* _ENTRIES PROVIDED_
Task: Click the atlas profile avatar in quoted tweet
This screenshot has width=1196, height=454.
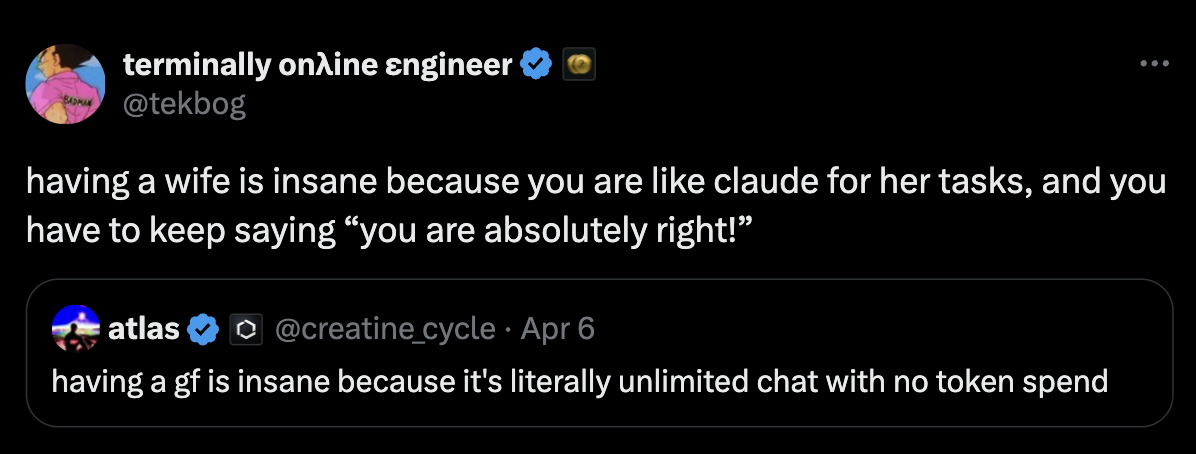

...

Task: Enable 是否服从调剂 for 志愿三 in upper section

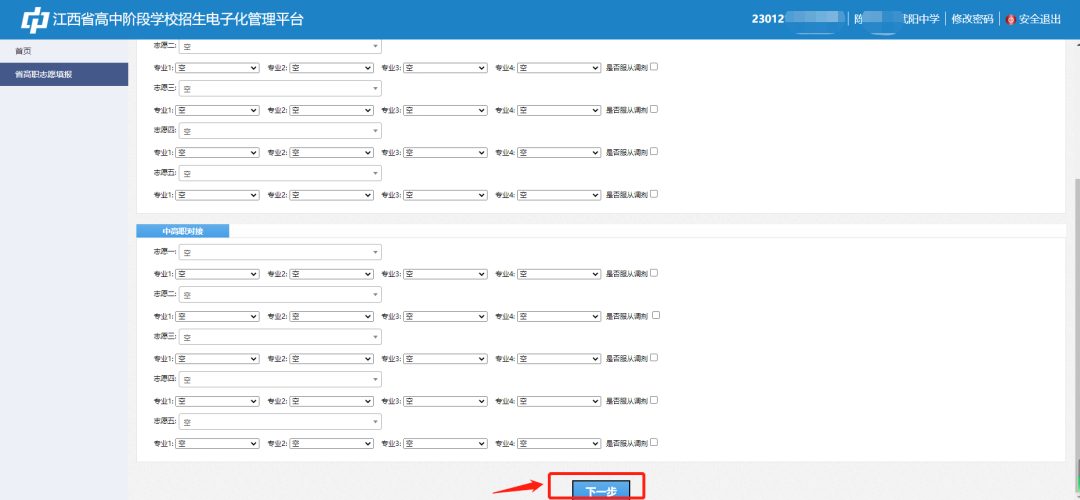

---

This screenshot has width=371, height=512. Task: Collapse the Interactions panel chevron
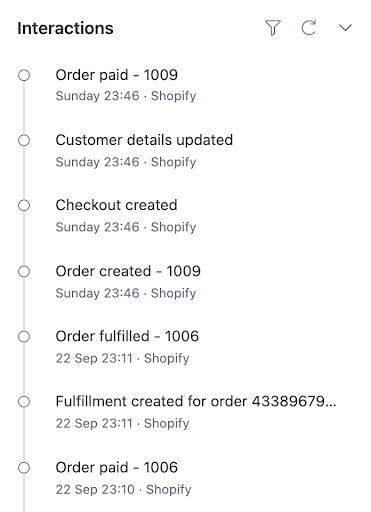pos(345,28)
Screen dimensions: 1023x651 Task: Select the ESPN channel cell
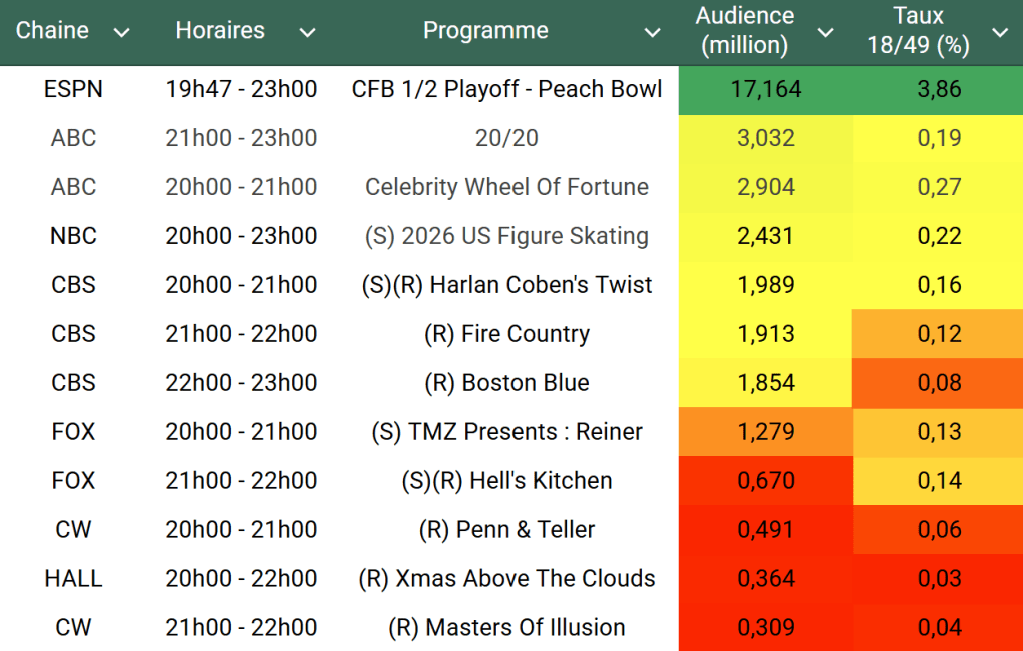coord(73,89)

* _YOUR INSTRUCTIONS_
Retype, exactly and in full, the lines above from the one containing "Task: Click the" through the one containing "This screenshot has width=1196, height=454.".

* _OUTPUT OF THE EXERCISE_
Task: Click the atlas profile avatar in quoted tweet
This screenshot has width=1196, height=454.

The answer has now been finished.